[Screen grounding entries]

——

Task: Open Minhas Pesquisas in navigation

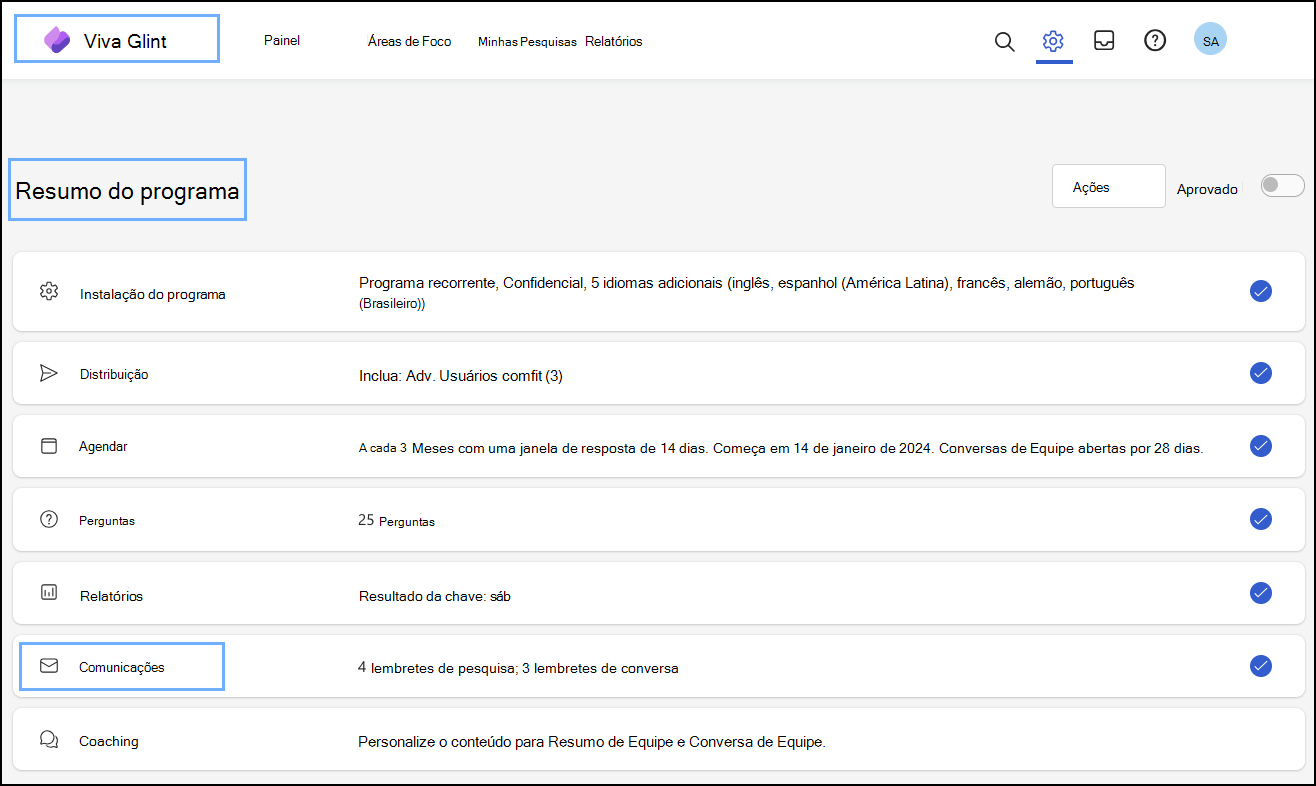Action: pyautogui.click(x=527, y=42)
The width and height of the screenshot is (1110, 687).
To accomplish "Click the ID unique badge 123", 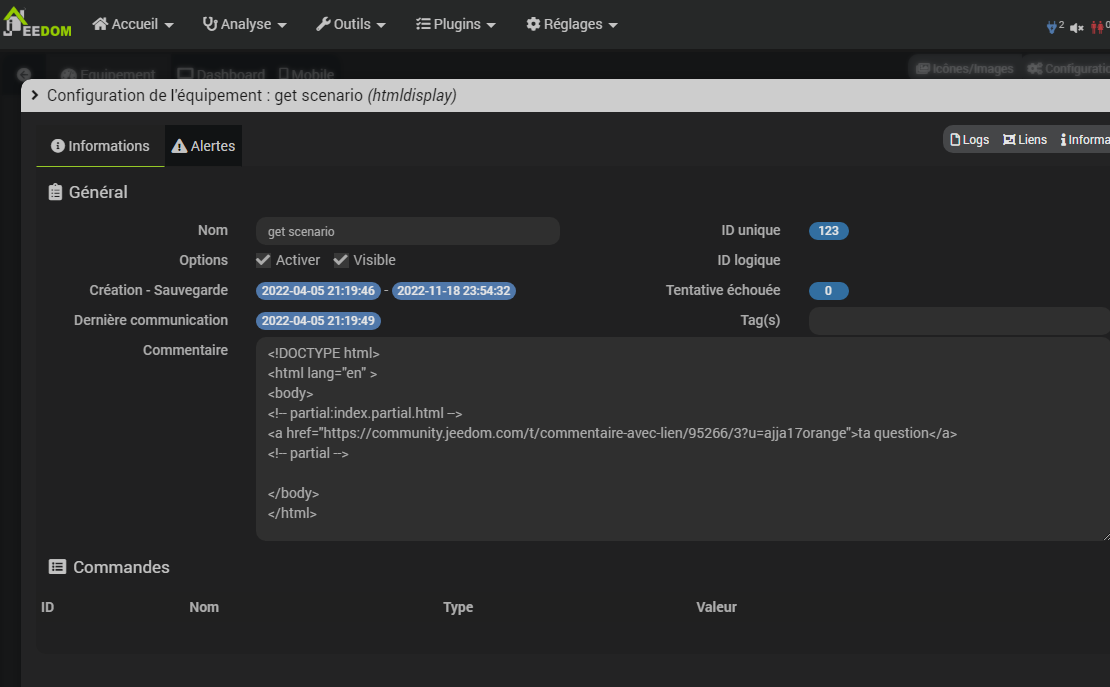I will (x=828, y=231).
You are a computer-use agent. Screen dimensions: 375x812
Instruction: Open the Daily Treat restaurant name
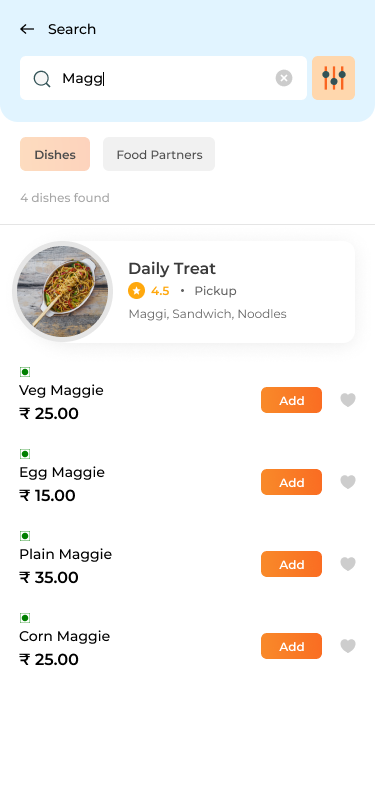172,268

——

Exercise requirements: Convert the entries between the line holding "You are a computer-use" and the end of the entries, inclusive, into a Markdown table with the columns No. and Text, one row per line, skipping blank lines. Leave the pictures out.

Answer:
| No. | Text |
|---|---|
| 1 | You are a computer-use agent. Screen dimensions: 375x812 |
| 2 | Instruction: Open the Daily Treat restaurant name |
| 3 | 172,268 |